TEXT:
++++++++++

Wednesday, January 28, 2009

Bionic Grandmother

A big "Thank You!" to those of you who spared some thoughts for my Grandmother and her surgery. I just got the phone call, that not only is she out of surgery, she is out of the recovery room, hungry (!) and asking for her reading glasses.

I also want to say (again) "Thank You" to all those people who helped to elect Barack Obama president. That may seem like an out of place comment, but the election had a lot to do with the surgery. My grandmother is hours away from her 97th birthday, and this was elective surgery. She now has a new knee (which means that both knees and one hip are replacement parts). Prior to the election, many of her conversations with me centered on her great unhappiness with the politico/social situation of the nation. Post election, many of our conversations centered on how hard it was for her to get around, and how she didn't think that was a good way to live, how she missed the opera, the ballet, the museums. (she also talked about how she missed having her own car-but she is NOT getting that back!)

++++++++++

DATASET EXCERPT:
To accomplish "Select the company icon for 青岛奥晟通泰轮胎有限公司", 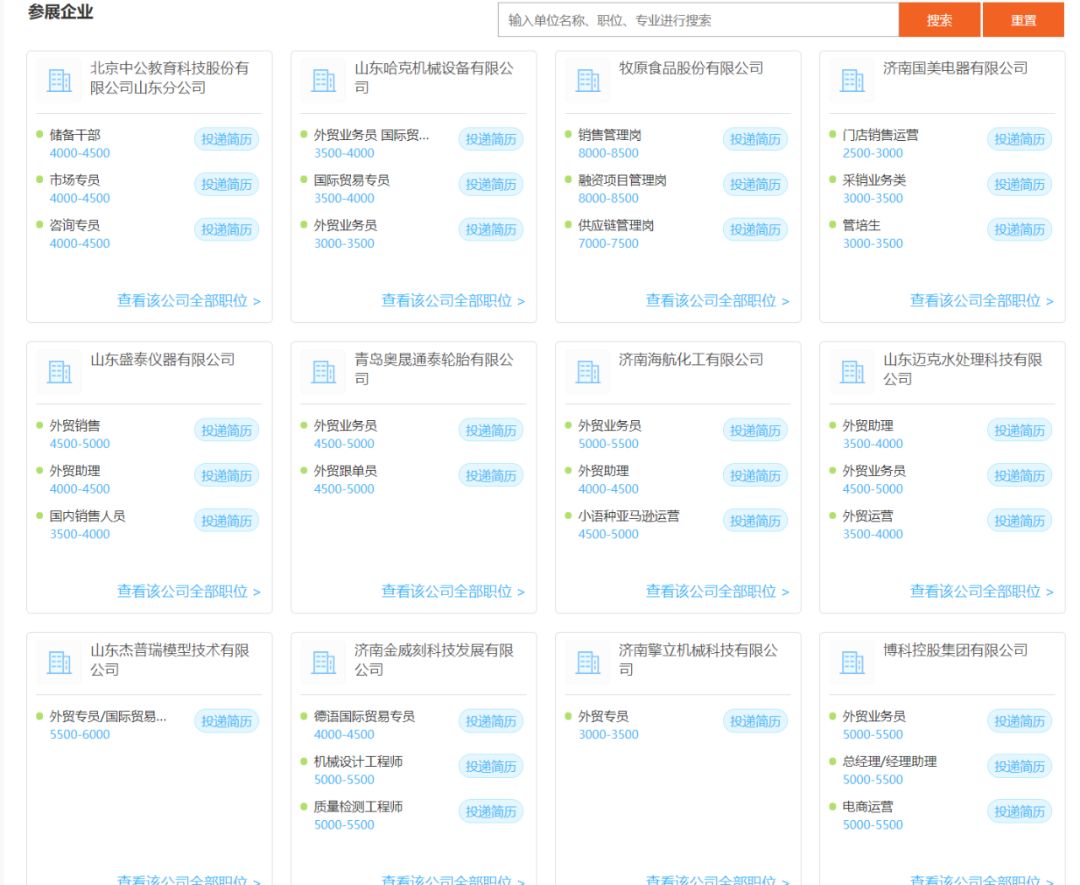I will click(x=322, y=370).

++++++++++

ACTIVITY: Extract the full post about the grandmother's knee surgery, word for word, from its date to its final sentence. The lines are separate material and have nothing to do with the post about the grandmother's surgery.

YOUR SOLUTION:
Wednesday, January 28, 2009

Bionic Grandmother

A big "Thank You!" to those of you who spared some thoughts for my Grandmother and her surgery. I just got the phone call, that not only is she out of surgery, she is out of the recovery room, hungry (!) and asking for her reading glasses.

I also want to say (again) "Thank You" to all those people who helped to elect Barack Obama president. That may seem like an out of place comment, but the election had a lot to do with the surgery. My grandmother is hours away from her 97th birthday, and this was elective surgery. She now has a new knee (which means that both knees and one hip are replacement parts). Prior to the election, many of her conversations with me centered on her great unhappiness with the politico/social situation of the nation. Post election, many of our conversations centered on how hard it was for her to get around, and how she didn't think that was a good way to live, how she missed the opera, the ballet, the museums. (she also talked about how she missed having her own car-but she is NOT getting that back!)